The contraction of Eddie's muscles around him and the sight of him slipping into a state of utter relaxation pushed Cade closer and closer to his own release. But it was when Eddie opened his eyes again and looked up at him, love and lust mingled together in his gaze, it was then that Cade gave one last deep thrust and had the feeling that he was falling and exploding all at once. He leaned forward, letting his head drop to Eddie's chest as his orgasm passed through him.

Once he caught his breath, he pulled out carefully and lay down next to Eddie, pulling him into his arms. "So long," he murmured, one hand idly stroking Eddie's sweat-damp chest. "It shouldn't have taken us so long to get here."

"Took me six years to finish what I started with the COS, Foster. In comparison, we're doing just fine. What's important is the ending. We're here."

"And we're going to stay here. You know that, don't you, Eddie?"

"Yeah, I do." Eddie turned his face toward Cade's and gave him a gentle kiss.

"And you didn't kill those men, you know. Just because the COS was responsible, that doesn't make it your fault."

"Yeah, I know. You don't have to tell me that anymore. Anything else?" Eddie grinned.

"Just that I love you."

"Good. And I love you." Eddie yawned, blinking lazily. "Sleep?"

"Yeah, Eddie. Sleep." Cade smiled and watched as Eddie drifted off in his arms. It wasn't long before he, too, was asleep.

When Cade woke up, Eddie wasn't in bed with him. He sat up quickly, scanning the trailer. Eddie couldn't be gone again. Not now. He stood up quickly, pulling the sheet off the bed and wrapping it around himself. No note, no Eddie. Then he heard a noise from the end of the trailer and turned quickly. Eddie was there, coming out of the bathroom, wearing boxers and a t-shirt.

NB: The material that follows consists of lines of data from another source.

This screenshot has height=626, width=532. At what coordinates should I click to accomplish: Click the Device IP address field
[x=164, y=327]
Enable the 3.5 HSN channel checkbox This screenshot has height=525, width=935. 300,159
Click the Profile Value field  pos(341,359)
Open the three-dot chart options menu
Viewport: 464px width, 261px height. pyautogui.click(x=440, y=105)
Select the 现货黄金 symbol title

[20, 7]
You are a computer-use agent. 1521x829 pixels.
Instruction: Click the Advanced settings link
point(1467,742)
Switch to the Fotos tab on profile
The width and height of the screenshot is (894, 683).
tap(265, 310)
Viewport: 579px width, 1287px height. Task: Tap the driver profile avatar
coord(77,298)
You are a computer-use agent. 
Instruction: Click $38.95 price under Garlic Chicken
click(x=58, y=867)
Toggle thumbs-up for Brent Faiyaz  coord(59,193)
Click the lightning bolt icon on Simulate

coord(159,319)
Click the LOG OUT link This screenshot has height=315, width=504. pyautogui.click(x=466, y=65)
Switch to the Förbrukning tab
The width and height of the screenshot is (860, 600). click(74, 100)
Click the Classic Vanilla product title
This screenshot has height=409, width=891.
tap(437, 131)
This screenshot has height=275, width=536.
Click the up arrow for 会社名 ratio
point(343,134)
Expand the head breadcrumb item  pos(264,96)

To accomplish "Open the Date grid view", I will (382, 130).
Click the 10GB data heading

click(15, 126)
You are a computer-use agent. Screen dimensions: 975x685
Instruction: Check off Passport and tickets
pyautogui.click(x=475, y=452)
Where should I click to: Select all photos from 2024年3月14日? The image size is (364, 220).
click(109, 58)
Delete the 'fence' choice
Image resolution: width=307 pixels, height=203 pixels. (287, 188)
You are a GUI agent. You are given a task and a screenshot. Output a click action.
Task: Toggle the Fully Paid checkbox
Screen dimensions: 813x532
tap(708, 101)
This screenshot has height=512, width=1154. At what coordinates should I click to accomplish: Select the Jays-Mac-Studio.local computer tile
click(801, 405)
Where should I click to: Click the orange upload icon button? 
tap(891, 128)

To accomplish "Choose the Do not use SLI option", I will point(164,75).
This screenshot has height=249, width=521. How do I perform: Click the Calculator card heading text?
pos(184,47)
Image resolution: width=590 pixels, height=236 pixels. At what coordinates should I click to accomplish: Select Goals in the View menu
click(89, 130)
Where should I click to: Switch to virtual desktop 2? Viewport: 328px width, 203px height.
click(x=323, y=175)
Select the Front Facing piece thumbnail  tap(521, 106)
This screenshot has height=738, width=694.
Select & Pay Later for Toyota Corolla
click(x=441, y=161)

"Hey, hey, it's okay. I'm here." Eddie walked over and put his hands on Cade's shoulders, rubbing gently.

"I just thought..."

"I know. But I'm here for good. Eddie Nambulous forever. No more new names or lives. No more running. Okay?" He pulled Cade into a hug.

"Okay. I'll hold you to that. I love you--Larry, Brad, or Eddie, the whole deal. And I'm not going to give you up."

"I'll hold you to that. And I love you, Foster. Now let's go back to bed."